A healthy style is encouraged for me where I work and I would like to start learning more about lifting. I’m just not knowledgeable enough in my opinion to start lifting and I don’t want to injure myself.
5’ 11 inches.
Waist size is 35
I do run 3 miles on Mondays, weds, and Thursdays along with other cardio exercises for 45 minutes. At one point this worked great for losing weight but I was doing this in the morning so it could have something to do with that.
My goal is to lose 15 lb’s and start building a more athletic looking body. Bigger arms,chest, stronger leaner core, and more endurance for long distance running. My legs are good where they are because of the running. Its just my upper body thats not up to speed.

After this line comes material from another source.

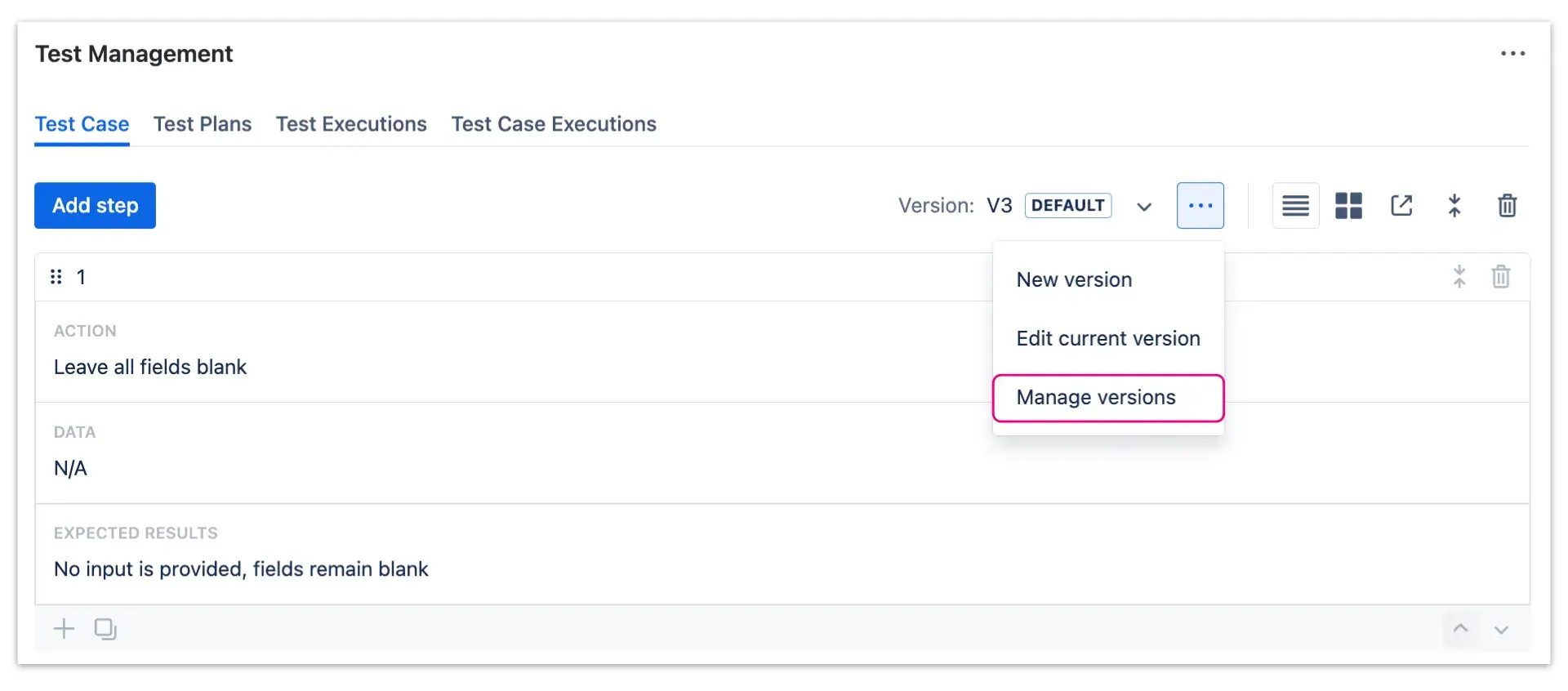Select the list view icon
This screenshot has height=691, width=1568.
(x=1294, y=205)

I look forward to hearing some advice.
In addition the advice others have given I would say that you need to read the articles, not just the forums. The articles are where the golden advice is. The people that go back and read day in, day out on the articles will have a better toolbox to work with. I’m not just talking about the last year or 2. A lot of the great articles were written in 2001 and 2002 as well. Classics.
- keep it simple. Harder/bigger movements first in the workout when you’ve got energy, smaller/isolation stuff later as you tire. no more than 5-6 exercises in one workout (not counting abs). upper/lower split 4 days a week works well for many many people. Try to progress in at least one of the following ways each week: weight lifted in an exercise, reps done in a set, sets done on an exercise, total workout volume done, rest periods observed (less and less).
You don’t have to progress in all exercises at all times, although that’s the most fun and most sought after progress. You do need to progress on at least one exercise or one aspect of your training each time.
keep it hard. Unless you are particularly gifted at running, you didn’t start running at 3 miles, and it didn’t feel too good did it? Out of breath, pain in your sides, exhausted…In order to progress in muscle mass you have to progress in difficulty—you have to push yourself in the gym. If it’s not hard, it’s not really useful for muscle/strength gain. Maybe for rehab or motor patterns, not mass.
keep at it long term. You won’t get the body you want in 4-6 months, no matter how hard you work (unless your standards are so low they can’t be measured). It takes a long period of dedicated, consistent work.